=== DATA RECORDS ===
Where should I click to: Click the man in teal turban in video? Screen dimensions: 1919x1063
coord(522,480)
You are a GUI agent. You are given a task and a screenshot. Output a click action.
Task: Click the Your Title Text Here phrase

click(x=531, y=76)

=== TASK GOAL ===
The answer should be all the entries, restated with no word changed.

=== EXERCISE SOLUTION ===
Where should I click to: Click the man in teal turban in video? Screen dimensions: 1919x1063
coord(522,480)
You are a GUI agent. You are given a task and a screenshot. Output a click action.
Task: Click the Your Title Text Here phrase

click(x=531, y=76)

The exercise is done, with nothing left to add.